* QUOTED PASSAGE *

Peppermint Brownies steal the spotlight with a fudgy base, creamy mint layer, and chocolate shell that snaps just right.


Author’s Notes
Crowd-Pleaser Alert: These Are THE Brownies!
Every Fall and Winter, I make several batches of these Peppermint Brownies. They’re my go-to treat for holiday parties, and everyone always goes wild for them!
In my mind, they’re the perfect holiday dessert because they’re festive, they’re guaranteed to be the talk of the party, they make plenty to share (cut small squares, these are rich), and they come together fast thanks to one simple shortcut.
Instead of making brownies from scratch (which you totally can do), I use a good-quality brownie mix. With that creamy peppermint frosting and smooth chocolate topping, you won’t miss the homemade base.
My number one tip: Make the brownies the night before. Then assembling everything the next day, frosting, topping, and all, goes so much quicker!

Ingredients In Peppermint Brownies
| Ingredient | Helpful Tip |
|---|---|
| Brownie Mix + Oreos | Use a rich, fudgy brownie mix that you love! Stir in finely chopped Oreos for extra flavor. |
| Cream Cheese + Butter | Let both soften at room temperature before mixing to create a smooth, creamy frosting. |
| Peppermint Extract + Food Coloring | Use peppermint extract, not mint. If you want these to look more festive, add a drop of pink or red food coloring to the frosting. |
| Chocolate Chips + Coconut Oil | Melt together until silky smooth for the perfect shiny topping that sets beautifully. |
| Crushed Peppermint Candy | Sprinkle on top right after pouring the chocolate so it sticks before the topping firms up. Totally optional! |

How To Make Peppermint Brownies
- Prep the pan: Line an 8×8 pan with parchment and preheat to 350°F.
- Bake the brownies: Mix, stir in cookies, bake, then chill.
- Frost: Beat frosting ingredients until smooth and spread over cooled brownies.
- Top: Melt chocolate with coconut oil, pour over frosting, and add crushed peppermint.
- Chill and slice: Let set, lift out, and cut into small squares.

More Peppermint Treats:
Quick And Easy
Peppermint Rice Krispie Treats
Desserts
No Bake Peppermint Cheesecake
Christmas
Peppermint Bark Pretzels
Desserts
Peppermint Fudge Recipe

Peppermint Brownies
Video
Equipment
Ingredients
- 1 (17.8-ounce) package brownie mix and ingredients listed on package; I recommend Betty Crocker’s Supreme Triple Chunk
- 6 Oreos finely chopped, leave the creme filling inside
- 3 ounces cream cheese brick-style, full-fat
- 4 tablespoons unsalted butter
- 1 teaspoon peppermint extract not mint extract
- 1/16 teaspoon salt
- 2 cups powdered sugar
- Red food coloring optional
- 1 cup milk chocolate chips or semi-sweet chocolate chips
- 2 teaspoons coconut oil
- 2 to 3 tablespoons crushed peppermint candy optional
Instructions
- Preheat oven to 350°F. Line an 8×8-inch baking pan with parchment paper, leaving an overhang. Follow package directions to prepare the brownies—do not add the fudge packet if it came with your brownies (save it for later). Very finely chop 6 Oreos and add to the brownie ingredients. Stir everything together to get a thick brownie batter. Transfer to the prepared pan and bake according to package instructions. Don’t overbake. As soon as brownies are baked, remove from oven and allow to cool 3–4 minutes. If you had a fudge packet, spread it over the brownies here. Cover brownies tightly and place in the fridge (or freezer) while preparing frosting layer.

* REQUIRED TASK A *
Retype the part of the peppermint brownie recipe between "How To Make" and "into small squares.", inclusive.

* STORED ROWS *
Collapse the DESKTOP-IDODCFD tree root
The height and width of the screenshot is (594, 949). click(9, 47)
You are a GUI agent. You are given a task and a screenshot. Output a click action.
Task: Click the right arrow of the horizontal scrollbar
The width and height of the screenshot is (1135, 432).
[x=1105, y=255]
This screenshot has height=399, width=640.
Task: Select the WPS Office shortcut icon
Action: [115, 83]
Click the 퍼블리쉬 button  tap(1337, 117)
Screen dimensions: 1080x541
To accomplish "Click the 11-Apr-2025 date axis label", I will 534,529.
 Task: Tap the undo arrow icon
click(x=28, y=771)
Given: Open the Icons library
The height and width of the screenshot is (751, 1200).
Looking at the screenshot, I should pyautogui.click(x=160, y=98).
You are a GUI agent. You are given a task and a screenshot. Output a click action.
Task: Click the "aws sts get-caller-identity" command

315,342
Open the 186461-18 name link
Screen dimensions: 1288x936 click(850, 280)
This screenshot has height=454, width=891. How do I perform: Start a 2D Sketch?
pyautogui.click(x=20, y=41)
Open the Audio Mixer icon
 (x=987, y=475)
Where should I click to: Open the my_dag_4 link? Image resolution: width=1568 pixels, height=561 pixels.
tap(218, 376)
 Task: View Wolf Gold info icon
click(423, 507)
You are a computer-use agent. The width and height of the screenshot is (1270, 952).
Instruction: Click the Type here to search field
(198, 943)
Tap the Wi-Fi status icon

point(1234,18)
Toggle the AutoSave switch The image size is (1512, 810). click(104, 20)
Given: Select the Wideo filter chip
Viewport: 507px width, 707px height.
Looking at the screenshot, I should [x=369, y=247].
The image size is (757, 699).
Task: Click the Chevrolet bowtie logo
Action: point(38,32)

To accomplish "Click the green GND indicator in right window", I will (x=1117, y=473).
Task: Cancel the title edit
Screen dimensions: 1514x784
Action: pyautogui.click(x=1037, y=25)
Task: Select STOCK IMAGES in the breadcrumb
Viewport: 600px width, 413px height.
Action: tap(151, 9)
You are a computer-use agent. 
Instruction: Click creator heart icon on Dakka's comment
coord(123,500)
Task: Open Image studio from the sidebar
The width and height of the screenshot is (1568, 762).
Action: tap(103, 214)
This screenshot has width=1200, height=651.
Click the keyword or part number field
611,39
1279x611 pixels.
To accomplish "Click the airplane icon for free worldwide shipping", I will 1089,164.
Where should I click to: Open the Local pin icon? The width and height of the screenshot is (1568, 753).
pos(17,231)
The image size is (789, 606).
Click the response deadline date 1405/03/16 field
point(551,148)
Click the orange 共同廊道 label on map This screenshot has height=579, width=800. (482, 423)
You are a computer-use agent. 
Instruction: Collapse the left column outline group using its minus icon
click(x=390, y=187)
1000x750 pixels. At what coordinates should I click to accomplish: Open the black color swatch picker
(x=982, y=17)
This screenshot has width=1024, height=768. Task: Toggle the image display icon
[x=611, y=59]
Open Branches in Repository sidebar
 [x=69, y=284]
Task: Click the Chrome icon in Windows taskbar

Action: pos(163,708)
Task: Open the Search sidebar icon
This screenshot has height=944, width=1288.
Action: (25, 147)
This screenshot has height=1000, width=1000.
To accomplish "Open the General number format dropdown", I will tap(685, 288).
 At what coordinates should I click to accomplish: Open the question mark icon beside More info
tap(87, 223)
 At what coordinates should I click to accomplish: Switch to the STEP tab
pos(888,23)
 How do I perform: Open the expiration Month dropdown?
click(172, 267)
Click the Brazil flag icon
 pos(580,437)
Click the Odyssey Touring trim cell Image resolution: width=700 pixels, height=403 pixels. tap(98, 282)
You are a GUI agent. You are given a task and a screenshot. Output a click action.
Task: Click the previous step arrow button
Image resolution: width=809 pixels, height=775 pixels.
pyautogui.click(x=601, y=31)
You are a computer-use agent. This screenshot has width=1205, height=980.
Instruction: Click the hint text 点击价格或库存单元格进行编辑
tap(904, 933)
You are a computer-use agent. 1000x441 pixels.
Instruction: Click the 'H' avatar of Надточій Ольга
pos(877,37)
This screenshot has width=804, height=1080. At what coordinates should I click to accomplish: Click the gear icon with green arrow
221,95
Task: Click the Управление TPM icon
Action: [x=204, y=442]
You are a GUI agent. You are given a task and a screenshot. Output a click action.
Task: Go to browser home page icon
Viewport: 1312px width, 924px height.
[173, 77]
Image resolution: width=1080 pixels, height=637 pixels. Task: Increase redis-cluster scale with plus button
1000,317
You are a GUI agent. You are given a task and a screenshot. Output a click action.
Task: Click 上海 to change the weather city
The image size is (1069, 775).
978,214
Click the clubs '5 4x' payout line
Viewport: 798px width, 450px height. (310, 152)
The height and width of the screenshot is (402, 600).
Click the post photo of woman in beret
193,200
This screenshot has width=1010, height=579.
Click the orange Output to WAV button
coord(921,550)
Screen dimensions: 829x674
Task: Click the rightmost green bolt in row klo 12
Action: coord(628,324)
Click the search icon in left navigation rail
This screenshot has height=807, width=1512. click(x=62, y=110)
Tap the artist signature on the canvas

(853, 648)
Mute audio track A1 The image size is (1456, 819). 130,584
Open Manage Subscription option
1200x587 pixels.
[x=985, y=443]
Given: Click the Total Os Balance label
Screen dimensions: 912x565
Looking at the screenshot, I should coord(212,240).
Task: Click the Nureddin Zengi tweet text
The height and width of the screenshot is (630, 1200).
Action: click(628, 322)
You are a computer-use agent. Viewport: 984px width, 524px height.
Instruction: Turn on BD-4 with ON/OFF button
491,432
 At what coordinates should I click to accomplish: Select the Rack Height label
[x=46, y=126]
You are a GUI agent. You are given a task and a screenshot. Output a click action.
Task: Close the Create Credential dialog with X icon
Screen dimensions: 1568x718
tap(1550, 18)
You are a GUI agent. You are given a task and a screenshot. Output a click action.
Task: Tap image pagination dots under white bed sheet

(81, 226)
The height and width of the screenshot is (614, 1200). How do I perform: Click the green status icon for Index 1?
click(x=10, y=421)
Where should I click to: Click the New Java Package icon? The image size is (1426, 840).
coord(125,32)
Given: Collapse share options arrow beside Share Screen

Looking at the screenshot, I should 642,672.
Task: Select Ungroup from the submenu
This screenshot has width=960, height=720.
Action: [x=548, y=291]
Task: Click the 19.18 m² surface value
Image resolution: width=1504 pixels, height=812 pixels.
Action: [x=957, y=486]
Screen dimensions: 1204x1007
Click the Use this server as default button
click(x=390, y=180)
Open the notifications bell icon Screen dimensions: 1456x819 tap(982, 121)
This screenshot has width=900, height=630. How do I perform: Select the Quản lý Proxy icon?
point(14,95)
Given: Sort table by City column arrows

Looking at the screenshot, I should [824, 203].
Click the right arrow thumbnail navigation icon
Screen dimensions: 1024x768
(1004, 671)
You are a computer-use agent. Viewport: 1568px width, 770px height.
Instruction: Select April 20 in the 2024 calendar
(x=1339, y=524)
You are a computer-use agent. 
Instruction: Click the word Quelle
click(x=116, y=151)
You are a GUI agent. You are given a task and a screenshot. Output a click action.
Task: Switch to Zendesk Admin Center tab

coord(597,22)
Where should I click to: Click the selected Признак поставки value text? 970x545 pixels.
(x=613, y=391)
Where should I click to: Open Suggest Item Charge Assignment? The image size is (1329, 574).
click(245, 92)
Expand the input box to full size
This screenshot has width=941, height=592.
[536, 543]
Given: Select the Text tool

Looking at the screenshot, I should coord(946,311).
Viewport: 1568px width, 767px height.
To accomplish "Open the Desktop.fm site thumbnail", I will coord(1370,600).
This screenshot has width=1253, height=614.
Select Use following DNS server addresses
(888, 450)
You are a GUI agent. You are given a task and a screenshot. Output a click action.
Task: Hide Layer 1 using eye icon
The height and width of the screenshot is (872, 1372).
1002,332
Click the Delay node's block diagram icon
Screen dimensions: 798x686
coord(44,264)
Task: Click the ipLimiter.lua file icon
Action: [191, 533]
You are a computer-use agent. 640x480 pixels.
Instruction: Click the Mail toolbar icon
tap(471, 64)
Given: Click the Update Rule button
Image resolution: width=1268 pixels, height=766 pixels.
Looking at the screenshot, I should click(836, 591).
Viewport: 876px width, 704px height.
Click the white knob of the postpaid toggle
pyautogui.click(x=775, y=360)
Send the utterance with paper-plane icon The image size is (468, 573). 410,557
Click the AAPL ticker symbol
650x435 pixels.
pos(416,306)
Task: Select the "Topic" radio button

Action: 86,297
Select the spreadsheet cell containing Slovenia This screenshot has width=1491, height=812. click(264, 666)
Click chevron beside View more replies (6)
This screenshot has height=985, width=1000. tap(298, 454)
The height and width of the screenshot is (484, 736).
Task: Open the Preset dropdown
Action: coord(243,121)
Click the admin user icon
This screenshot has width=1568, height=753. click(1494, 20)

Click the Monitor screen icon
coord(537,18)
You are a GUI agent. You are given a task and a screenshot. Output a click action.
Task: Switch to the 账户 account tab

* REQUIRED TASK B *
In the rows, rewrite the lines between the one holding "Screen dimensions: 1204x1007" and the one holding "Action: [191, 533]", inclusive, with "Instruction" changed to "Step" and nothing else altered.

* FULL OUTPUT A *
How To Make Peppermint Brownies
- Prep the pan: Line an 8×8 pan with parchment and preheat to 350°F.
- Bake the brownies: Mix, stir in cookies, bake, then chill.
- Frost: Beat frosting ingredients until smooth and spread over cooled brownies.
- Top: Melt chocolate with coconut oil, pour over frosting, and add crushed peppermint.
- Chill and slice: Let set, lift out, and cut into small squares.

* FULL OUTPUT B *
Screen dimensions: 1204x1007
Click the Use this server as default button
click(x=390, y=180)
Open the notifications bell icon Screen dimensions: 1456x819 tap(982, 121)
This screenshot has width=900, height=630. How do I perform: Select the Quản lý Proxy icon?
point(14,95)
Given: Sort table by City column arrows

Looking at the screenshot, I should [824, 203].
Click the right arrow thumbnail navigation icon
Screen dimensions: 1024x768
(1004, 671)
You are a computer-use agent. Viewport: 1568px width, 770px height.
Step: Select April 20 in the 2024 calendar
(x=1339, y=524)
You are a computer-use agent. 
Step: Click the word Quelle
click(x=116, y=151)
You are a GUI agent. You are given a task and a screenshot. Output a click action.
Task: Switch to Zendesk Admin Center tab

coord(597,22)
Where should I click to: Click the selected Признак поставки value text? 970x545 pixels.
(x=613, y=391)
Where should I click to: Open Suggest Item Charge Assignment? The image size is (1329, 574).
click(245, 92)
Expand the input box to full size
This screenshot has width=941, height=592.
[536, 543]
Given: Select the Text tool

Looking at the screenshot, I should coord(946,311).
Viewport: 1568px width, 767px height.
To accomplish "Open the Desktop.fm site thumbnail", I will coord(1370,600).
This screenshot has width=1253, height=614.
Select Use following DNS server addresses
(888, 450)
You are a GUI agent. You are given a task and a screenshot. Output a click action.
Task: Hide Layer 1 using eye icon
The height and width of the screenshot is (872, 1372).
1002,332
Click the Delay node's block diagram icon
Screen dimensions: 798x686
coord(44,264)
Task: Click the ipLimiter.lua file icon
Action: [191, 533]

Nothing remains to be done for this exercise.